Your task:
Once you find the line with "Image resolution: width=750" in the entries below, return exactly every line from it through the line with "Hide the Artboard".

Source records
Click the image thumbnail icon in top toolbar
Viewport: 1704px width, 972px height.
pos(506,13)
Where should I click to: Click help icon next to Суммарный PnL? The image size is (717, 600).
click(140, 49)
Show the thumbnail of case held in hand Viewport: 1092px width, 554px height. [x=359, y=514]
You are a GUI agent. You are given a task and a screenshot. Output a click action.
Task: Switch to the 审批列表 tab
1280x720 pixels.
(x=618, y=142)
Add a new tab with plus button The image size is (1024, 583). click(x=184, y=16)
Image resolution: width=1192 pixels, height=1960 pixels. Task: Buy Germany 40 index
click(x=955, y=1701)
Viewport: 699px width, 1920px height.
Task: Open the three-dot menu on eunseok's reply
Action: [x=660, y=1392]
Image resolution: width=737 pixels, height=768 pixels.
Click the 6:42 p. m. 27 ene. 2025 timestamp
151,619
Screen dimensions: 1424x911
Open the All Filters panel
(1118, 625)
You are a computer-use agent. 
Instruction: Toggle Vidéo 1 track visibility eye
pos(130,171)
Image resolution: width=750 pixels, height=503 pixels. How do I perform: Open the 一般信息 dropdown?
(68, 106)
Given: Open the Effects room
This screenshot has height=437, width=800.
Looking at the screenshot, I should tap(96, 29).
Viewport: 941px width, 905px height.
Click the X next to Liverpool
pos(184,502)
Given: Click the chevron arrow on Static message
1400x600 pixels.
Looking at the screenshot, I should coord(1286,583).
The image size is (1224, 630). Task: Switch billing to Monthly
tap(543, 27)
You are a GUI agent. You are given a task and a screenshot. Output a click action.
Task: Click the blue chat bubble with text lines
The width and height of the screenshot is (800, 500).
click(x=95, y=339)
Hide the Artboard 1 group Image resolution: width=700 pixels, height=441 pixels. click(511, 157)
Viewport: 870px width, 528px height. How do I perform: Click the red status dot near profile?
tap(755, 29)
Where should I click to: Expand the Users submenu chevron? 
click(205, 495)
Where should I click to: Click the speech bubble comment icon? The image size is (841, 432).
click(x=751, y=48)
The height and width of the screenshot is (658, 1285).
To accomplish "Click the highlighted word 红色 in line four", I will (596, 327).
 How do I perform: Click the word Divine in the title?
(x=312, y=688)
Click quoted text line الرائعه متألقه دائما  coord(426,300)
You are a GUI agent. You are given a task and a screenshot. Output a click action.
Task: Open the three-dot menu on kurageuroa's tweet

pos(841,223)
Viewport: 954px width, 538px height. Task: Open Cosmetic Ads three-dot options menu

Output:
Image resolution: width=750 pixels, height=503 pixels. How do I perform: Open the 一般信息 dropdown?
(68, 106)
Given: Open the Effects room
This screenshot has height=437, width=800.
Looking at the screenshot, I should tap(96, 29).
Viewport: 941px width, 905px height.
Click the X next to Liverpool
pos(184,502)
Given: Click the chevron arrow on Static message
1400x600 pixels.
Looking at the screenshot, I should coord(1286,583).
The image size is (1224, 630). Task: Switch billing to Monthly
tap(543, 27)
You are a GUI agent. You are given a task and a screenshot. Output a click action.
Task: Click the blue chat bubble with text lines
The width and height of the screenshot is (800, 500).
click(x=95, y=339)
Hide the Artboard 1 group Image resolution: width=700 pixels, height=441 pixels. click(511, 157)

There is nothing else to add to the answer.